The bill would require the Authority to prioritize acquisition or re-acquisition of the following parcels:

- excess state-owned parcels
- parcels near transit
- Underutilized parcels or redevelopment of underutilized parcels with affordability covenants or rent-controlled units
- Parcels at risk of becoming unaffordable or at the end of their affordability covenants
- Parcels with affordability covenants or rent control units in danger of losing affordability status

== Legislative history ==

=== Initial versions ===
The bill (AB 387) was first introduced in 2021 to define social housing and create a California Social Housing Council as an advisory body within the California Business, Consumer Services and Housing Agency.
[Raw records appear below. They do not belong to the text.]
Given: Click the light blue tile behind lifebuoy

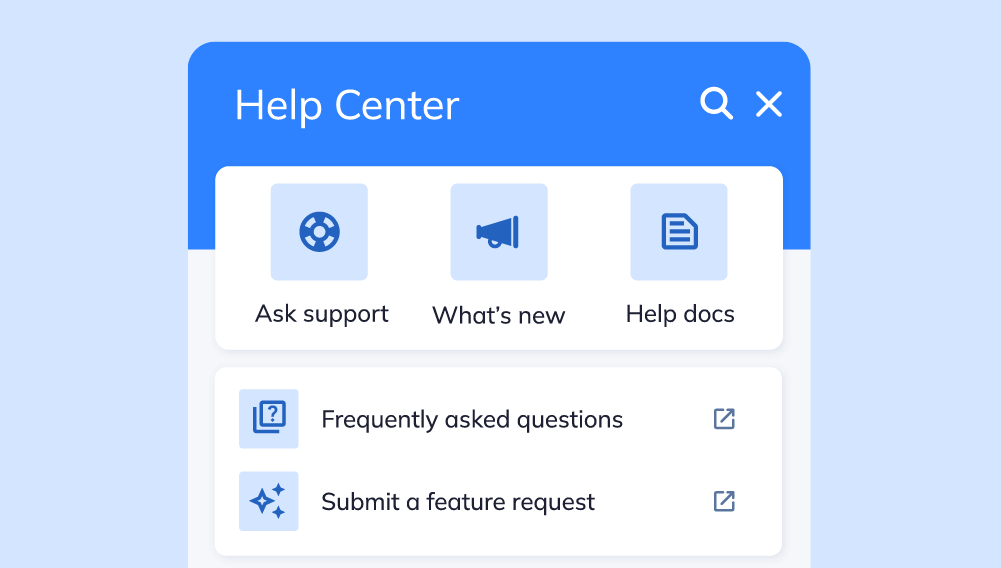Looking at the screenshot, I should click(x=319, y=232).
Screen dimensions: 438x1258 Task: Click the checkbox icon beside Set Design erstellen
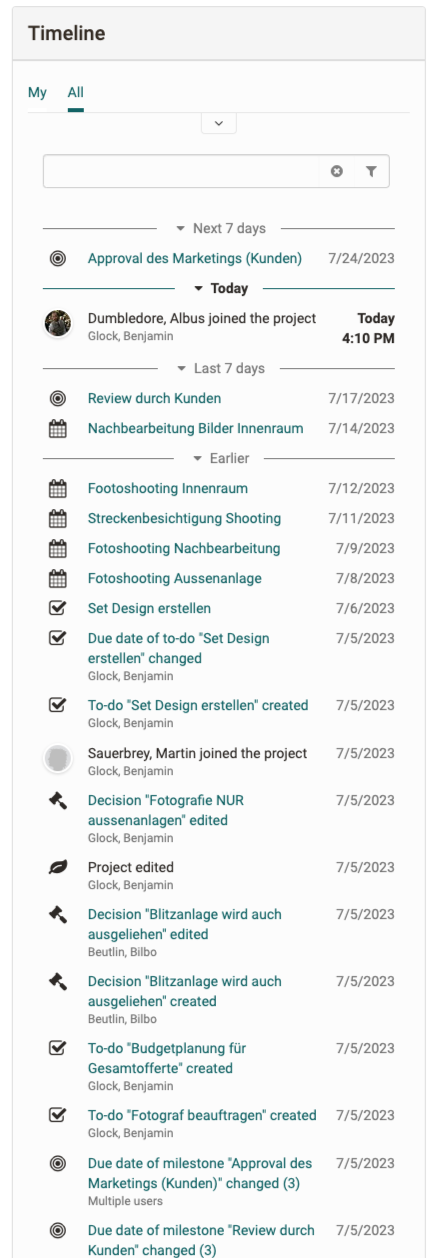(58, 608)
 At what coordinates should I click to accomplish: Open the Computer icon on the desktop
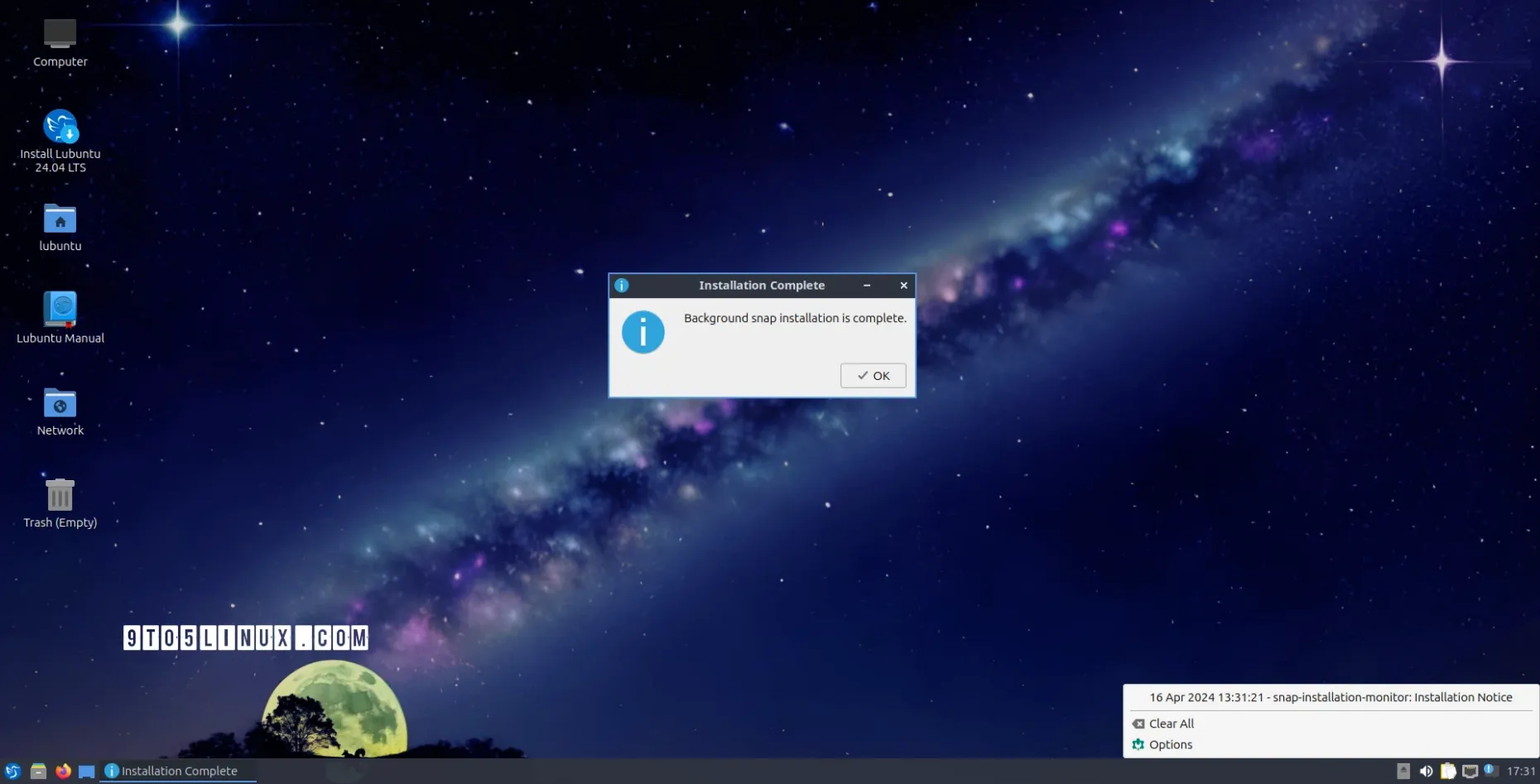tap(59, 31)
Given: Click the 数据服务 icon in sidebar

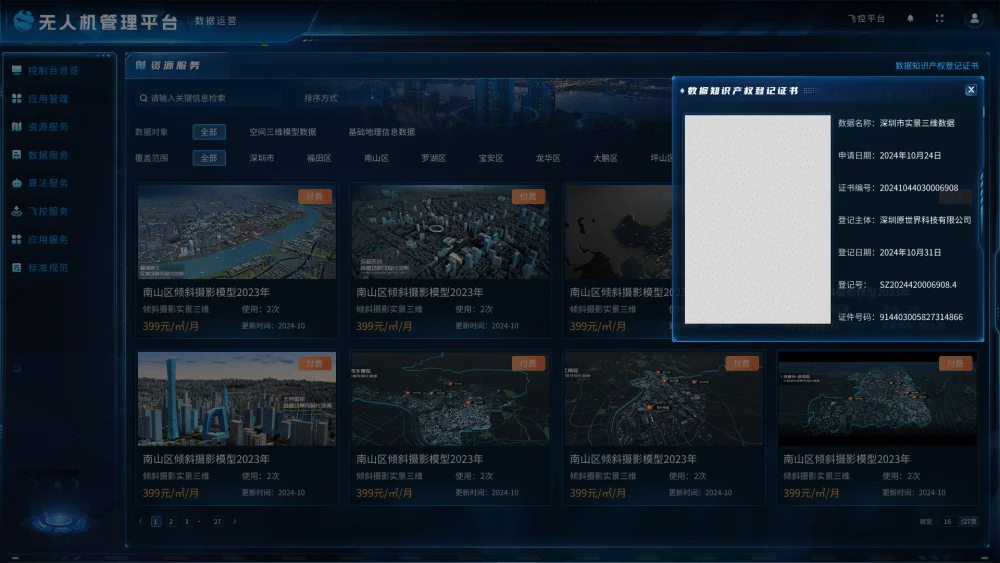Looking at the screenshot, I should pyautogui.click(x=16, y=155).

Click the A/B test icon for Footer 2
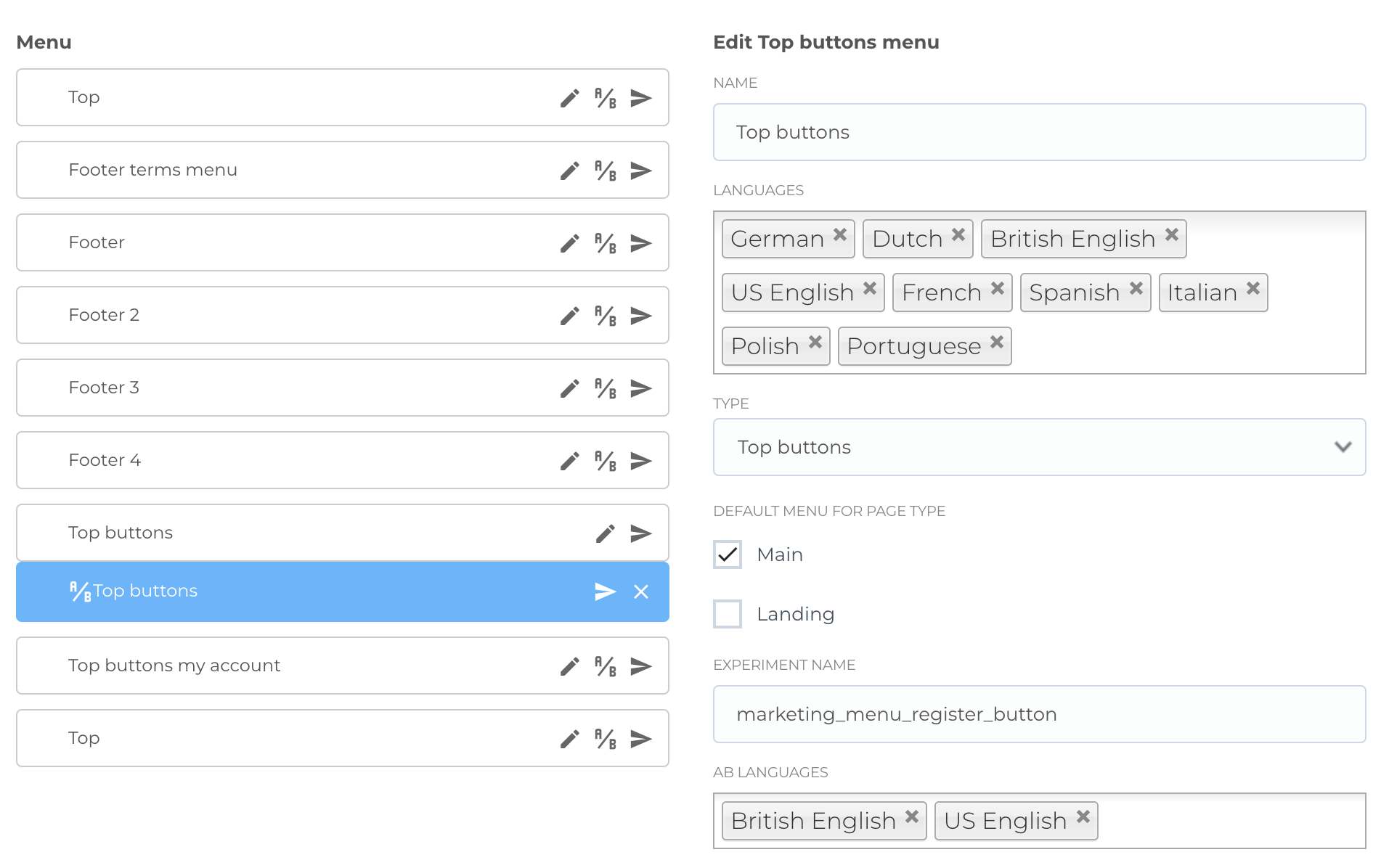point(606,316)
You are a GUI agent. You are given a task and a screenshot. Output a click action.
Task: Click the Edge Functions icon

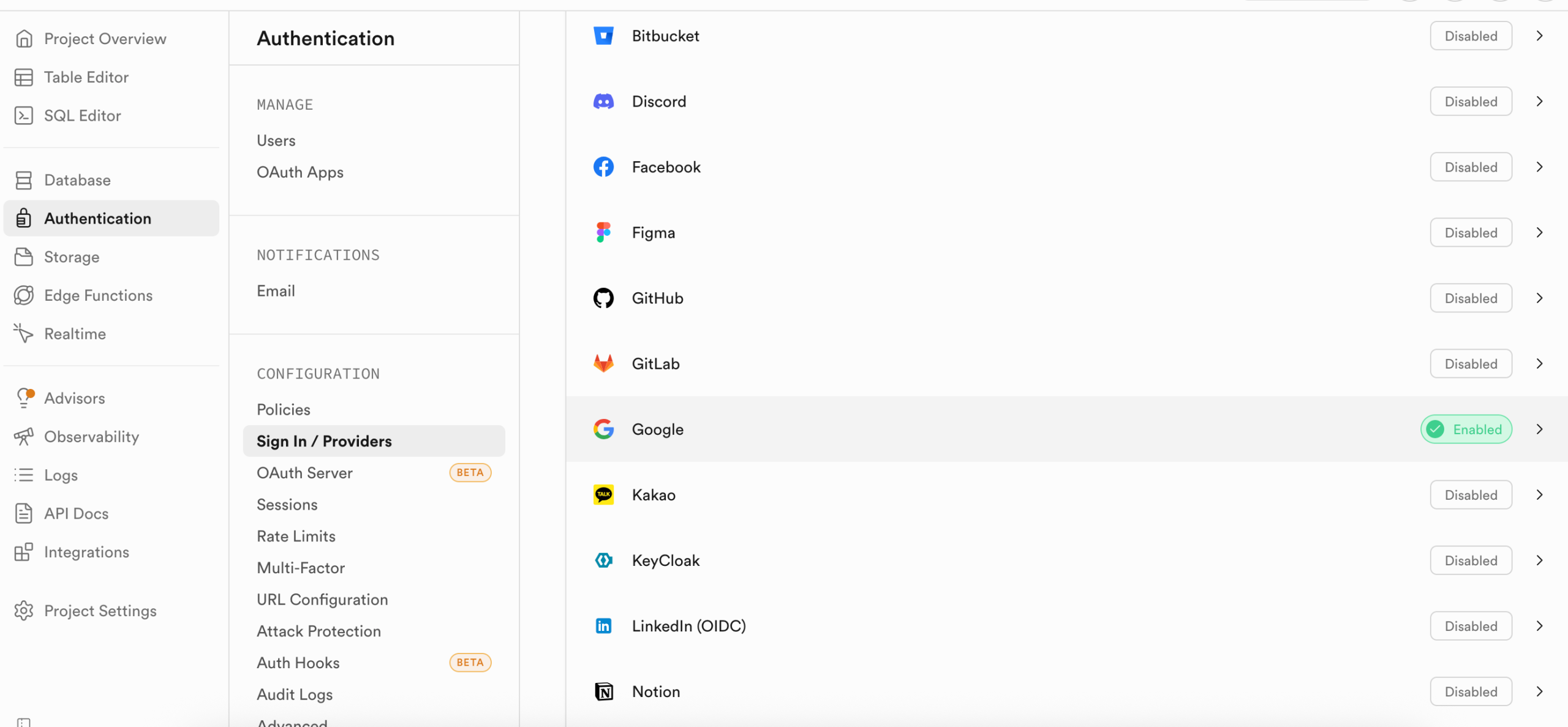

The bill died in the Assembly Committee on Housing and Community Development. In 2022, the bill (AB 2053) was significantly expanded to establish a California Housing Authority and was passed in the Assembly but died in the Senate Governance and Finance Committee.

=== AB 309 (2023) ===
The 2023 version (AB 309) originally retained most of the language of the 2022 version, but was significantly amended in committee to remove the provisions regarding the Housing Authority, instead establishing a Social Housing Program in the California Department of General Services. The revision would have allowed local governments to propose or revise proposed objective design standards for housing while prohibiting local governments from denying approval of developments authorized under the program. The bill was passed with amendments by the Senate on September 14, 2023, and was concurred by the Assembly on the same day.

Newsom vetoed AB 309 on October 7, 2023. In his veto message, Newsom cited his signature of SB 561 and AB 2233 to codify a 2019 executive order requiring the California Department of General Services to create a digitized inventory of excess state-owned properties and collaborate with the HCD and CalHFA to identify sites on state-owned parcels available for affordable housing. He also cited the potential cost of capital expenditures, and objected to the provision allowing local government review of proposed developments.

=== Later bills ===
The bill was reintroduced in its original 2022 form in 2024 (AB 2881) and was supported in the Assembly Committee on Housing and Community Development, but died in the Assembly Appropriations Committee. The bill was reintroduced in 2025 (AB 11).

== Related legislation ==

=== SB 555 (2025) ===
Another bill, the Stable Affordable Housing Act of 2023 (SB 555, Wahab), was signed into law by Newsom on October 7, 2023. The law requires the Department of Housing and Community Development to complete a California Social Housing Study by December 31, 2026.